You don’t need a gym to run and you don’t need to work to anyone’s exercise class schedules. If you want to, you can go whenever you’d like and not pay a penny to anyone for the privilege.

2.You see the area around you in a different way

If I didn’t run, there would probably be great swathes of riverside paths and woods and greenery and groves that I would never bother exploring properly because buses don’t pass through it. I know how South West London fits together a lot more since taking running seriously and I haven’t needed an Oyster card to do it.

3.It gives you time to think and be by yourself

I’ve never been the kind of person that loves team sports, apart from maybe badminton (does that count?) I work in a team and talk to people all the time in my day-to-day life and I am pretty sociable – but I also love there being an area of my life I don’t have to talk to anyone for however long I want. I can listen to Justin Bieber as loud as I like through my headphones, scamper along and don’t even have to smile if I don’t want to.

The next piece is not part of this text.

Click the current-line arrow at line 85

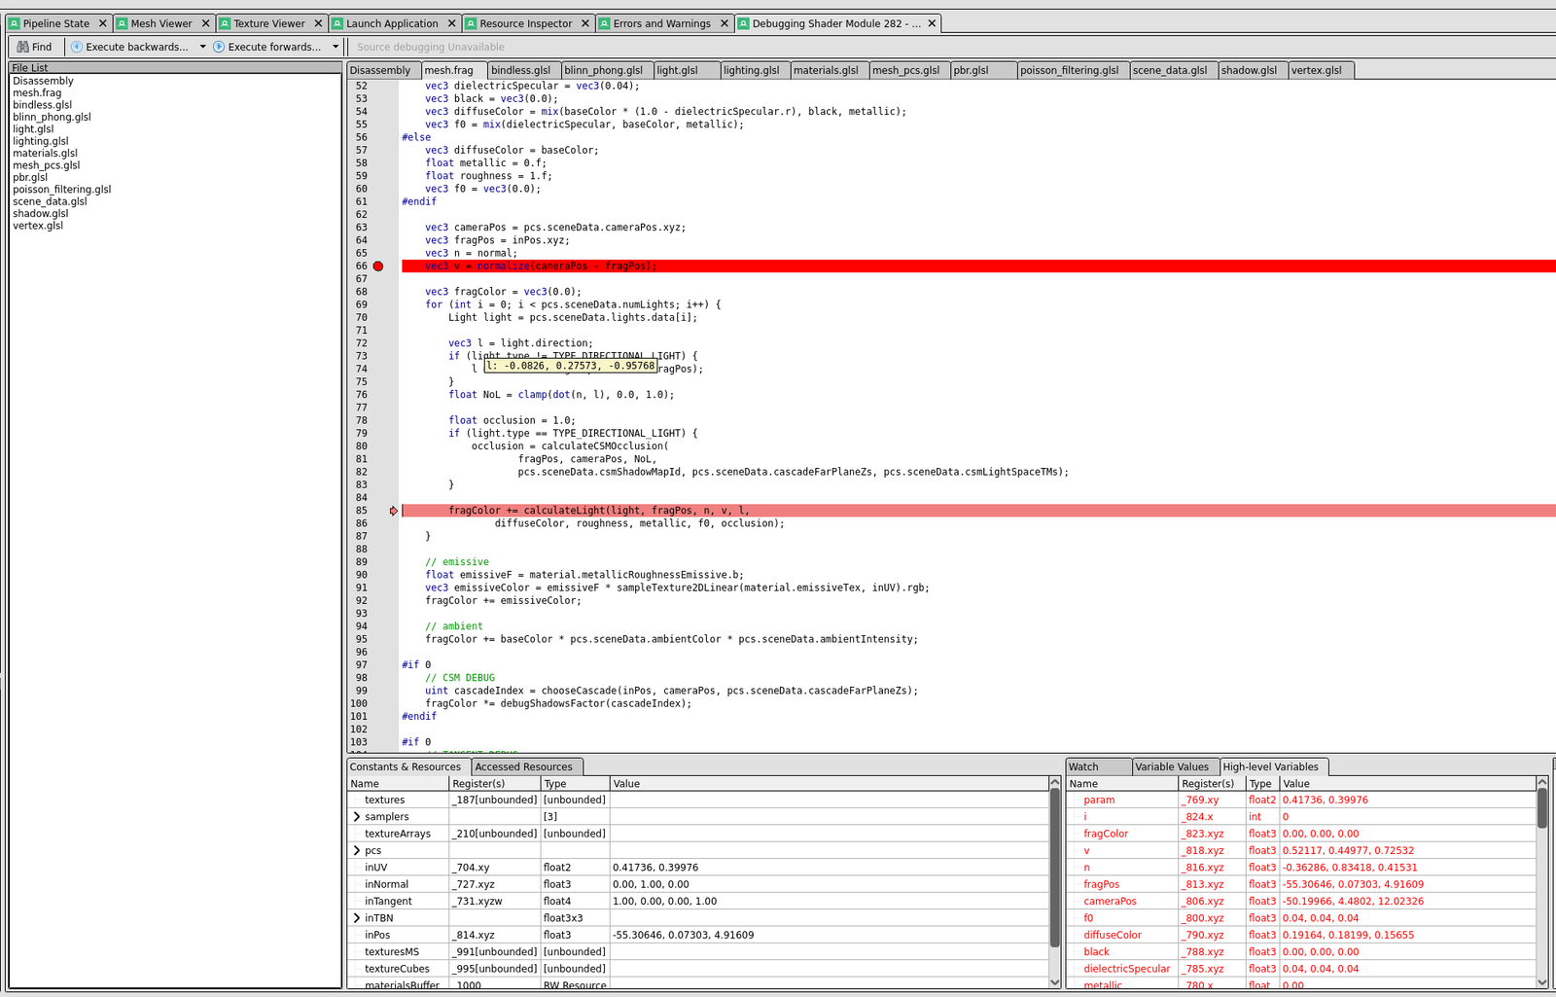[394, 511]
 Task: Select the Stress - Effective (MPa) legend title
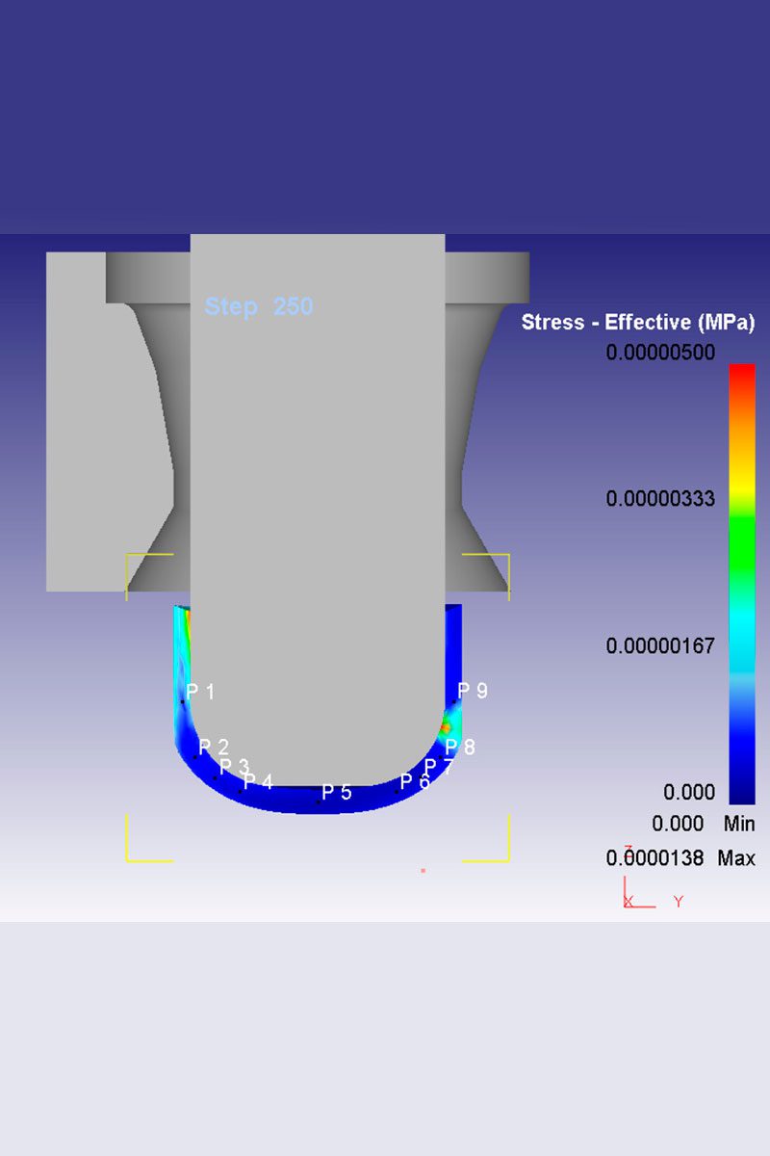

4.It burns lots of calories

Although strangely, still not enough for me to lose any weight. It’s a conundrum.

5. Lycra is weirdly flattering

Seriously, it’s like a miracle fabric. No-one looks bad in Lycra trousers, honestly.


1.It takes you no time to lose your fitness

After 3 weeks off from running I feel like I might as well be starting from scratch. On my run, my limbs were heavy, my back was sweaty and I was crawling through the kilometres. If you can’t commit to it, don’t do it.

2.You will end up spending money somehow anyway

Hydration belt anyone? Energy gels? How about a nice foam roller? If these words mean nothing to you, be grateful. I spent about £15 on a tightly packed tube of foam to roll over my muscles (which by the way, hurts like hell to do). The hydration belt makes me sound like I’m shaking some giant water-based maracas as I run. And if you want to take it all seriously, you will have to cross-train (swim, cycle) too which involves more of an outlay.

3.The smallest injury can set you back

Did I tell you I sprained my ankle? I don’t think I’ve mentioned it to anyone. I jest. I’ve mentioned it A LOT. But it has been very frustrating to be hampered by this hunk of muscle at the end of my leg, which still three weeks on, randomly swells for shits and giggles, and stops me sleeping comfortably on my front or wearing any nice shoes. All this because of one misjudged step.